With less than two months to go until the midterm election, here's how the United States currently measures up, based on key economic indicators:
- The U.S. Gross Domestic Product (GDP), considered the broadest measure of economic growth, grew 4.1 percent in the second quarter. The 4.1 percent figure represents the fastest economic expansion in four years, but it's not unprecedented. Former President Barack Obama presided over 4 percent levels of GDP growth four times in his eight-year presidency. In the late 1990s, growth topped 4 percent for four consecutive years. And in 1984, the gross domestic product grew by 7.2 percent.
- The U.S. unemployment rate, at 3.9 percent, is the lowest in 18 years. Employers have added an average of 215,000 jobs per month to the economy this year. Economists say that's a healthy increase, but Labor Department data show the number of jobs actually grew at a faster pace in 2014 and 2015. And because more baby boomers are retiring and fewer Americans are looking for work, the labor participation rate has declined. That means despite historically low unemployment, a greater percentage of Americans held jobs in 2000.
- Inflation has been almost nonexistent since the 2008 financial crisis. The rate of inflation has risen very gradually, to 2.4 percent as of July 2018. Such increases are typically felt by consumers immediately, but a steady, gradual pace is typically a sign of a healthy, growing economy. Deflation, or a decline in prices, would suggest the opposite.
- Wages, which typically rise with inflation, have risen about 2.9 percent since last year. But rising wages, which are more closely tied to worker productivity and a tightening labor market, have not climbed as fast as some economists had hoped. Since 2000, average weekly wages for the lowest income earners have risen only about 3 percent, when adjusted for inflation, while wages for the top 10 percent of income earners have risen 15.7 percent, according to the American Enterprise Institute, a conservative think tank.
- Median household incomes rose for a third straight year in 2017, according to Census Bureau data.

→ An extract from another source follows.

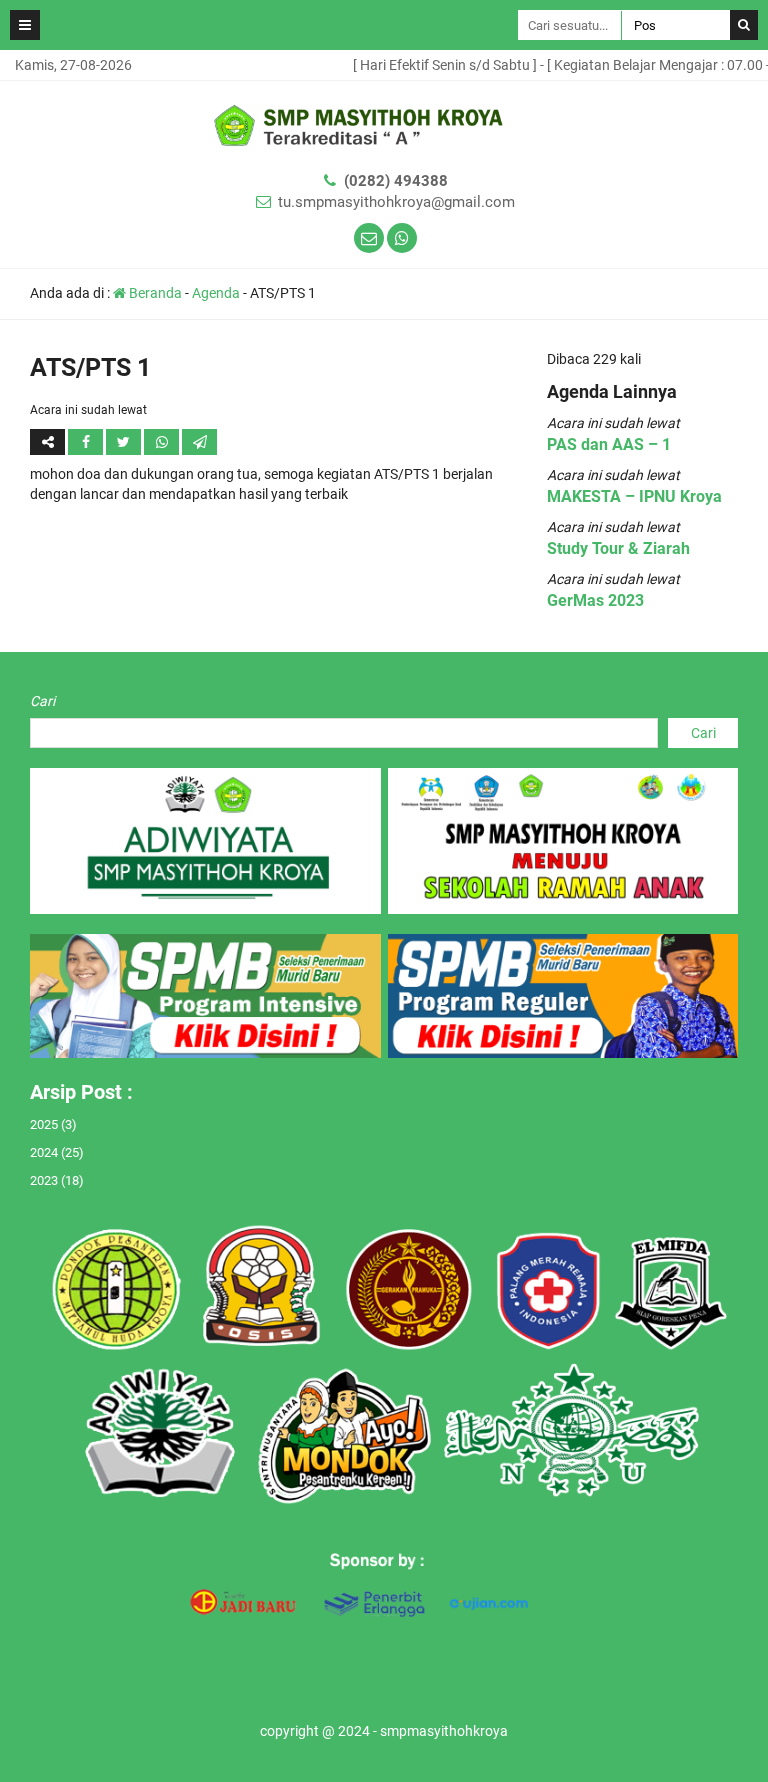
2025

The 1.8 percent rise brought the median income up to $61,372, suggesting part-time workers could be converting to full-time workers due to the low unemployment rate.
Setting aside debates over income inequality, other indicators suggest consumer confidence is strong.
Earlier this year, consumer spending rose to the highest level in more than six years. Personal consumption increased by 0.4 percent and sales of new homes have made significant gains since the housing crisis of the late 2000s.